Categories

Rameaux 2022

Jésus arrive à Jérusalem, et il n’y arrive pas seul. Il est suivi par la foule de ses disciples : les Douze certainement, peut-être aussi les soixante-douze qu’il a naguère envoyés en mission deux par deux, et d’autres encore qui les ont suivis depuis la Galilée ou se sont joints à eux en chemin. Ce chemin sur lequel Jésus s’est engagé résolument (cfr Lc 9, 51), rien ne l’en détournera avant que « tout soit accompli » (Jn 19, 30). Et le voici à proximité de la ville, dans ce village de Béthanie, dont le nom évoque l’amitié et l’hospitalité qu’il y a toujours trouvées. Et là, il envoie de nouveau deux disciples en mission, une mission bien étrange à vrai dire : lui amener un ânon que personne n’a jamais monté. Luc insiste sur le caractère quasi sacré de l’animal, vu l’usage que l’on va en faire (cfr Nb 19, 2 ; 1 S 6, 7) : porter le Seigneur, le Christ, celui qui a reçu l’onction.

En des termes empruntés au sacre de Salomon (1 R 1, 33,38, 40), Luc décrit ce qui apparaît comme l’investiture royale de Jésus. Les quatre évangélistes s’entendent pour souligner le caractère humble et pacifique de la royauté de celui qui s’est dit lui-même « doux et humble de cœur » (Mt 11, 29). De Béthanie, Jésus s’avance désormais vers Jérusalem suivi et précédé par une foule remplie de joie et louant Dieu, en disant : « Béni soit celui qui vient, le Roi, au nom du Seigneur. Paix dans le ciel et gloire au plus haut des cieux ! » (Lc 19, 38).  Béthanie, ultime étape, avant l’inhospitalière Jérusalem qui tue les prophètes et ceux qui lui sont envoyés. Il est significatif que de Jérusalem, personne ne vienne au-devant de Jésus pour l’accueillir, si ce n’est peut-être une poignée de pharisiens qui le prient de faire taire ses disciples et s’entendent répondre que s’ils se taisent, les pierres prendront le relai. N’est-ce pas le Roi de la création qui s’avance ?!

Si la foule est en liesse, Jésus, lui, sait combien l’heure est grave. Trois fois en cours de route, il a annoncé sa passion. Et soudain, la mention de la descente du Mont des Oliviers, autre lieu lourd de sens, dont le nom évoque le jardin de l’agonie, mais aussi la venue de Dieu à la fin des temps, la mention de cette descente semble refléter la destinée de Jésus, « lui qui, de condition divine, n’a pas retenu jalousement le rang qui l’égalait à Dieu, mais s’est anéanti lui-même, prenant la condition d’esclave, et devenant semblable aux hommes … s’est fait obéissant jusqu’à la mort et la mort sur une croix ! » (Ph 2, 6-8).

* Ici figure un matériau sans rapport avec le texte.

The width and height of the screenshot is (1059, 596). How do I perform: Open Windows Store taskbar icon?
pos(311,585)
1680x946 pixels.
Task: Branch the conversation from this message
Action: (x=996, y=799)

Et à la vue de Jérusalem, Jésus pleure : « Ah ! si en ce jour tu avais compris, toi aussi, le message de paix ! Mais non, il est demeuré caché à tes yeux » (Lc 19, 41). Jérusalem, image de cette humanité sourde aux appels de Dieu et qui, en maints endroits du monde, s’obstine encore à refuser la paix qui lui est donnée, et vilipende ses artisans. Le Verbe qui est Dieu, le Verbe, qui s’est fait chair, est venu chez les siens, et les siens ne l’ont pas reçu, nous dit saint Jean (Jn 1, 1-18). Telle est l’arrivée de Jésus à Jérusalem, telle est sa venue dans le monde. Et qu’en est-il de notre cœur ? Sommes-nous prêts à recevoir cette paix que Dieu nous offre ? Sommes-nous prêts à faire la paix entre nous pour travailler à l’extension du Règne de Dieu ?

Jésus arrive à Jérusalem, et il n’y arrive pas seul. Il y vient avec la foule de ses disciples. Et ses disciples aujourd’hui, c’est nous ! Nous le suivons, l’entourons et le célébrons comme notre Roi et notre Seigneur … Puissions-nous le suivre jusqu’au bout, sans le renier, sans nous dérober à l’heure cruciale de la Croix, mais en nous laissant dépouiller de nos illusions, de nos rêves de domination qui se déclinent de tant de façons à tous les niveaux de la société et de l’Église, et se partagent bien souvent notre cœur ; puissions-nous suivre Jésus aux heures sombres de sa passion, pour nous retrouver avec lui à l’aube radieuse de sa résurrection.